ONLY four weeks ago, the security agencies warned of the possibility of a new wave of ‘lone wolf’ attacks by those radicalised online.
Once turned, months of lockdown have given these potential ‘bedroom radicals’ time to prepare and plan the next outrage.
So, tragically, it has proved, with the murder of my colleague Sir David Amess and, now, the bomb blast in Liverpool, raising the terrorist threat to severe.
Neither young man was on MI5’s watch list, already at 43,000 at the last count in 2020, when Home Secretary Priti Patel confirmed that 90 per cent were Islamic extremists.
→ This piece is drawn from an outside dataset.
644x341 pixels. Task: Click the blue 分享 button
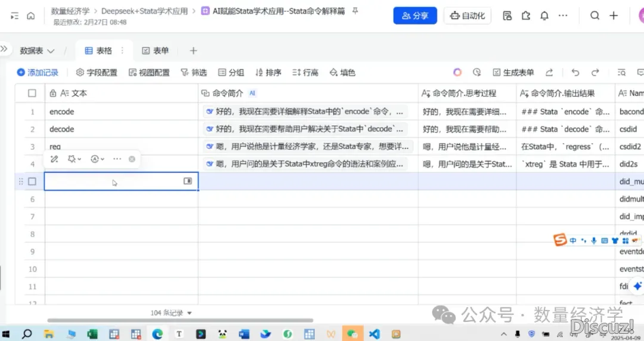click(415, 16)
Speculation continues over the motives of Sir David’s killer, while the good people who housed the Liverpool attacker as a young asylum seeker in 2014 believed he’d converted to Christianity.
Instead, it appears likely that the Cathedral where he was confirmed was his original target on Remembrance Sunday.
Only a miracle prevented carnage.
Meanwhile, ISIS is not extinct, nor is Al Qaeda.
MI5’s Director General, Ken McCallum, told the BBC in September that 31, late-stage terror plots had been foiled in the UK in the last four years, six of them during the pandemic.
He said the fall of Afghanistan to the Taliban would only have ‘heartened and emboldened’ others.
The problem now is to identify these terrorists.
And, of course, that’s not easy, with some already here and concern that others could be among more than 20,000 migrants who’ve crossed the Channel this year alone.
With the EU sticking to their open borders’ policy, there is little or no deterrent to prevent migrants heading for our shores.
However, we left the EU to regain control of our borders and that we must do, and fast.